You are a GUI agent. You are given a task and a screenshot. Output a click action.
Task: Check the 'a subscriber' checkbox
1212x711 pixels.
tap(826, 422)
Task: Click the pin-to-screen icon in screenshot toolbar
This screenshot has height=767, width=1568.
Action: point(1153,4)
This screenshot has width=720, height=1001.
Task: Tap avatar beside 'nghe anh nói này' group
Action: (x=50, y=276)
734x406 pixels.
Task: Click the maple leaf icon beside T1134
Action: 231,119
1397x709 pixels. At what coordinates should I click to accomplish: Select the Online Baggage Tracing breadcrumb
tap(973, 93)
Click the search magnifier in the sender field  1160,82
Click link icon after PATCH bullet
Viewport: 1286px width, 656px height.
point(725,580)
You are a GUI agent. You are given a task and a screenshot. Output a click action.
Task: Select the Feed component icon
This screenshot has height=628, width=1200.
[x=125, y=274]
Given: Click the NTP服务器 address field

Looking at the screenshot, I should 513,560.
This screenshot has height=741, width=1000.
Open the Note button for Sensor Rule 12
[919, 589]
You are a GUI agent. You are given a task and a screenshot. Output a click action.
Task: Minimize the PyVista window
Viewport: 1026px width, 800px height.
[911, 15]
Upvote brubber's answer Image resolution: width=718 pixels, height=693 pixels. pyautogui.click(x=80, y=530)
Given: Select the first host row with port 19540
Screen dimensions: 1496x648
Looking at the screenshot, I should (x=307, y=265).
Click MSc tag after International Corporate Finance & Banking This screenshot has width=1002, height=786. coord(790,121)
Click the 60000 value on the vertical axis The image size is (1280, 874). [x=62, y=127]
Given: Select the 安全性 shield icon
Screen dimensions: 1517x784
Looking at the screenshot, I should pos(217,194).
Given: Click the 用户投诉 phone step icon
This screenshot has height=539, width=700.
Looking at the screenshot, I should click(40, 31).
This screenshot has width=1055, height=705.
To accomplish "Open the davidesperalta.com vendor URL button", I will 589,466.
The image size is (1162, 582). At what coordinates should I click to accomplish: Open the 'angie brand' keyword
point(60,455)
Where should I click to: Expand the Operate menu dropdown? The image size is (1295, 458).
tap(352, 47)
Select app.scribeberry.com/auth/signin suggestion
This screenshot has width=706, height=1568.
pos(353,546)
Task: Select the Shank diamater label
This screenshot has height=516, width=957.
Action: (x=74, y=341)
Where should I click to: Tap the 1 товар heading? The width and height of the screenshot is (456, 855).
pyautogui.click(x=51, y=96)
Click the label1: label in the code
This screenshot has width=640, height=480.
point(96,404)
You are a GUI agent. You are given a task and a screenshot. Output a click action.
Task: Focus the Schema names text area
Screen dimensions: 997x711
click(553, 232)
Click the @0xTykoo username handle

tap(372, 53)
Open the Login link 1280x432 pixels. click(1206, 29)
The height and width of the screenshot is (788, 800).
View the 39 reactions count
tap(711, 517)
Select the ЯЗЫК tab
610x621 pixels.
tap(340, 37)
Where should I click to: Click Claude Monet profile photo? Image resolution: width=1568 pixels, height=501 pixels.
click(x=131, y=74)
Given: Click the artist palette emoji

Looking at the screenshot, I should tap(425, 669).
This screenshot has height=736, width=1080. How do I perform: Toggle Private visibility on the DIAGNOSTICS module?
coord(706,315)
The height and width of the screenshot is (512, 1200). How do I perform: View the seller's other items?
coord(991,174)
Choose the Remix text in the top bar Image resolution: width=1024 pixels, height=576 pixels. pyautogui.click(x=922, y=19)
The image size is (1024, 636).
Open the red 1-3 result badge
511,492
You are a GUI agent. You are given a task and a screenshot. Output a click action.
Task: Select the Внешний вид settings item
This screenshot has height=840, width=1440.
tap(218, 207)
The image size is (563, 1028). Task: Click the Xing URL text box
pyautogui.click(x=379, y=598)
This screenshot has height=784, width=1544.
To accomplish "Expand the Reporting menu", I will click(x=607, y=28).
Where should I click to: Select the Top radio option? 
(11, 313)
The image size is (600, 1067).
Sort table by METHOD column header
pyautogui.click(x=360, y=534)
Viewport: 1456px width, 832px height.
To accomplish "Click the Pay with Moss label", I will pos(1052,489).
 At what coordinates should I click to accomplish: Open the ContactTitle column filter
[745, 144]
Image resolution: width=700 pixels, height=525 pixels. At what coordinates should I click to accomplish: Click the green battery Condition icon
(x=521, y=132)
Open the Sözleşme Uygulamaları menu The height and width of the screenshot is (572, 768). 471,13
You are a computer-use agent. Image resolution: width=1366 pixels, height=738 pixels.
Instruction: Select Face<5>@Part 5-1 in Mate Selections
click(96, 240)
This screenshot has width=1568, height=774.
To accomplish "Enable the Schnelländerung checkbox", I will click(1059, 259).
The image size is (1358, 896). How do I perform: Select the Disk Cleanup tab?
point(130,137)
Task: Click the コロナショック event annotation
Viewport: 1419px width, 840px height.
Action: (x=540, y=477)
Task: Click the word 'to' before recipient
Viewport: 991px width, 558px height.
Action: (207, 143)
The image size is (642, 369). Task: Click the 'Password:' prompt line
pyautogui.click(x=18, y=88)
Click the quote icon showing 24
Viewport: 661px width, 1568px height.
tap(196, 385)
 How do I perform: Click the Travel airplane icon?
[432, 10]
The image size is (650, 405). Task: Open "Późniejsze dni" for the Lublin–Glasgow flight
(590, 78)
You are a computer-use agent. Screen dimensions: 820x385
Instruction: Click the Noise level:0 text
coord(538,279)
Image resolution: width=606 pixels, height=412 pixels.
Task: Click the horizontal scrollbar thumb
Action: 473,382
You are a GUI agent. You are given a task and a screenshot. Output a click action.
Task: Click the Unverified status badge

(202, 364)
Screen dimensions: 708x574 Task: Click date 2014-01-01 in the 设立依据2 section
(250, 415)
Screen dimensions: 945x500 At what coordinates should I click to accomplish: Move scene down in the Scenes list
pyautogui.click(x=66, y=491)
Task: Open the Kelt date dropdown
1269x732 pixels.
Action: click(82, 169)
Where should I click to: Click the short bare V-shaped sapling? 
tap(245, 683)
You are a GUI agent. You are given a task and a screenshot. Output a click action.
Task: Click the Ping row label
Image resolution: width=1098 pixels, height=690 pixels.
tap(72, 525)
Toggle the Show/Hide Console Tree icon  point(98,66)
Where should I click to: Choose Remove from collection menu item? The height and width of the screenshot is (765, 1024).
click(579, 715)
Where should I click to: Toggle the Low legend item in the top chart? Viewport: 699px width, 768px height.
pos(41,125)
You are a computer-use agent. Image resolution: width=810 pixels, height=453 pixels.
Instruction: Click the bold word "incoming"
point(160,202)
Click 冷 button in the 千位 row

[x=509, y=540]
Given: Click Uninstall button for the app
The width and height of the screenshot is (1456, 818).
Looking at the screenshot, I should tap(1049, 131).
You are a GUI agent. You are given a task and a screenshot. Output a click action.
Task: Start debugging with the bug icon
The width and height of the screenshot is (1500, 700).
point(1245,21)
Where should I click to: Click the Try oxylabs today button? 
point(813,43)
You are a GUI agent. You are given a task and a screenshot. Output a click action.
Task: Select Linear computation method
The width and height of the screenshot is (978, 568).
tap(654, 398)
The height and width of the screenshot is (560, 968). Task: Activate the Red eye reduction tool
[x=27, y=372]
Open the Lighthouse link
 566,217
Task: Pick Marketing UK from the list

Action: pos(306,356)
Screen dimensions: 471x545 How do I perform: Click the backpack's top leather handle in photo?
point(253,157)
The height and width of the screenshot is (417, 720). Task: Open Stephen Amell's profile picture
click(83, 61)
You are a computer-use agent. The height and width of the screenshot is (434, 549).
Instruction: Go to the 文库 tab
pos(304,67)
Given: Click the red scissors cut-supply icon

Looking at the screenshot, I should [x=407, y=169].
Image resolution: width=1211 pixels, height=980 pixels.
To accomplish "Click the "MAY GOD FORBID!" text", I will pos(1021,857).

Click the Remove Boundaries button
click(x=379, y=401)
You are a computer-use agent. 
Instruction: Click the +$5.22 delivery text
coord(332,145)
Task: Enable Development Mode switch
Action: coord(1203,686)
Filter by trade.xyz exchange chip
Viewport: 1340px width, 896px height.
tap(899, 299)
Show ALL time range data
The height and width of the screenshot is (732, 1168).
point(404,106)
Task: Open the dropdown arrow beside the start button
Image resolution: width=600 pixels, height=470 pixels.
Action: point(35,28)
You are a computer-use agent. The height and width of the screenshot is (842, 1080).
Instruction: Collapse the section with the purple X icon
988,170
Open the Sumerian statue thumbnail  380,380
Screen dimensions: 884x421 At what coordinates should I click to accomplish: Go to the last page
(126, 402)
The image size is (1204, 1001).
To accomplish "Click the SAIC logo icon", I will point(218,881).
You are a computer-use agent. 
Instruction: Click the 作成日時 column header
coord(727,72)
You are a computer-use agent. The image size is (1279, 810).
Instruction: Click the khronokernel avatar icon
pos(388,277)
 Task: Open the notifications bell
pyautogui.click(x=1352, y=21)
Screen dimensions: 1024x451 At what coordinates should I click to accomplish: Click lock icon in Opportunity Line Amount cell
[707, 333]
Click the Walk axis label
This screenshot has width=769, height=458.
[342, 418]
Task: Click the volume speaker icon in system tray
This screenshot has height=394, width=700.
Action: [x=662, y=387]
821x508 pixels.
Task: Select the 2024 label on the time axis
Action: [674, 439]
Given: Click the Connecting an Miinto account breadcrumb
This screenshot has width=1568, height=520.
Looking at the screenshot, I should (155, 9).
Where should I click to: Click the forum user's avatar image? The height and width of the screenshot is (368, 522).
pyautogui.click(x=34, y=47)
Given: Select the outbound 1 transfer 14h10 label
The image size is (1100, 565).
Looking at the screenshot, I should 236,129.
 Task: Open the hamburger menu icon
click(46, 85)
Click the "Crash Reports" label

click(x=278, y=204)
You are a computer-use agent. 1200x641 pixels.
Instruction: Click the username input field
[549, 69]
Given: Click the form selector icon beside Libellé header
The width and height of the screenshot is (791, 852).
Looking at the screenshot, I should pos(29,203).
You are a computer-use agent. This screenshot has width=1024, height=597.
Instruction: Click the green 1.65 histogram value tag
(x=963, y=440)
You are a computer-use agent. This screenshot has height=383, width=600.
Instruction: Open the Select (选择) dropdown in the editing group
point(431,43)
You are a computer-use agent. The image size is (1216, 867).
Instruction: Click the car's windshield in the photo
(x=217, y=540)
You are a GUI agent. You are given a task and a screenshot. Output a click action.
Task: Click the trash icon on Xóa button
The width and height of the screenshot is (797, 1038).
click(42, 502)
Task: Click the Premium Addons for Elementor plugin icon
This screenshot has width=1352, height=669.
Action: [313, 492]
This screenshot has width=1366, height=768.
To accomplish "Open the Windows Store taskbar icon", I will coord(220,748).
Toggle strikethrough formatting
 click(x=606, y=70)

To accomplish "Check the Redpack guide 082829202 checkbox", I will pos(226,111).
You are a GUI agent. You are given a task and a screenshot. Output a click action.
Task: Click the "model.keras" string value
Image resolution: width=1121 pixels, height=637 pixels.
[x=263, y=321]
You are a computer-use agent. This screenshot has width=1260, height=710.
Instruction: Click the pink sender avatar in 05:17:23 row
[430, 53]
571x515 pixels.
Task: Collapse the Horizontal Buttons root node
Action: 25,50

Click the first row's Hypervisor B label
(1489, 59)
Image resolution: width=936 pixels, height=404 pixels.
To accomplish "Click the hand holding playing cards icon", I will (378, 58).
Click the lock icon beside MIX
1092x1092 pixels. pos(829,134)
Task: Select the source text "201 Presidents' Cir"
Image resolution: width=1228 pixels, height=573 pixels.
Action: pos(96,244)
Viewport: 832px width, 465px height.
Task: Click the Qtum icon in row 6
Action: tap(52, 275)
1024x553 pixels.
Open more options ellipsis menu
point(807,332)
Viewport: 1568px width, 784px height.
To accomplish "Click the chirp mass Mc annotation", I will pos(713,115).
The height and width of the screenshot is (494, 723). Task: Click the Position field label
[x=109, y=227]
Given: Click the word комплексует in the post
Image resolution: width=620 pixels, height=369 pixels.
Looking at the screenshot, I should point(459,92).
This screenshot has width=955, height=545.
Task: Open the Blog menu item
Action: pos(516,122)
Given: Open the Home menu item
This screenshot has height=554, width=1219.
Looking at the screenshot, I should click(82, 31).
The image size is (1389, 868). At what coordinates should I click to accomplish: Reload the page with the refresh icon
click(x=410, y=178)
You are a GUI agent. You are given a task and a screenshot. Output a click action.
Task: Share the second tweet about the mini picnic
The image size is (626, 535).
-- -- --
Whenever a line above contains "annotation", copy that line.

* Solution to the problem
Task: Click the コロナショック event annotation
To accomplish "Click the chirp mass Mc annotation", I will pos(713,115).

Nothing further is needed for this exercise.